• ASSIGNMENT: There is a line containing "Task: Click AWS CloudHSM in the list" in the records below. Repeat it and every line after it, exactly, through the final line, but no pictures.

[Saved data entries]
▼▼▼
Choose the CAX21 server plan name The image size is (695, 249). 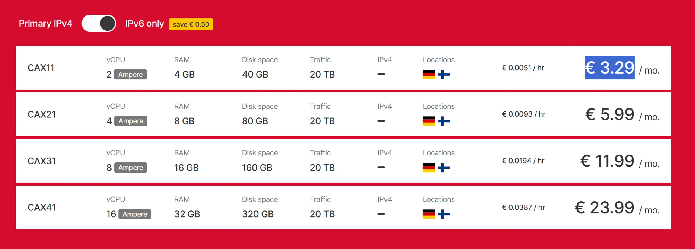[42, 114]
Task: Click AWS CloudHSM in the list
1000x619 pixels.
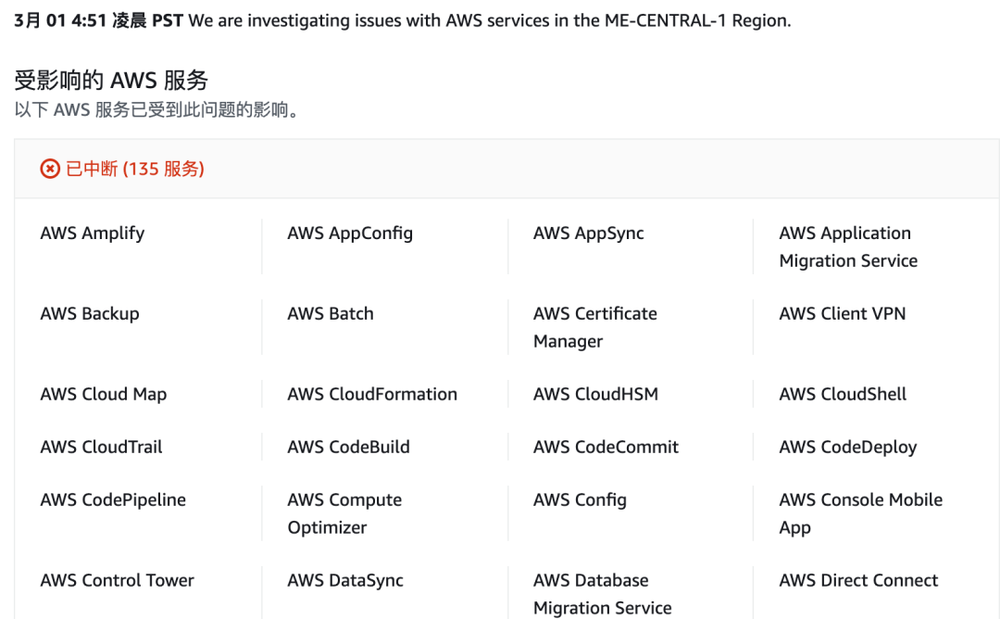Action: coord(596,394)
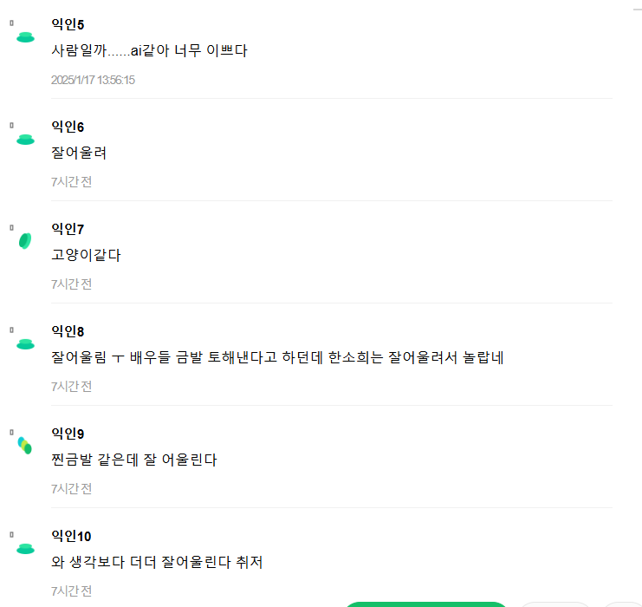Click 익인6's green avatar icon
Image resolution: width=642 pixels, height=607 pixels.
click(25, 139)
▲▲▲
• SOLUTION TO THIS PROBLEM:
Task: Click AWS CloudHSM in the list
1000x619 pixels.
Action: coord(596,394)
Click 익인6's green avatar icon
Image resolution: width=642 pixels, height=607 pixels.
click(25, 139)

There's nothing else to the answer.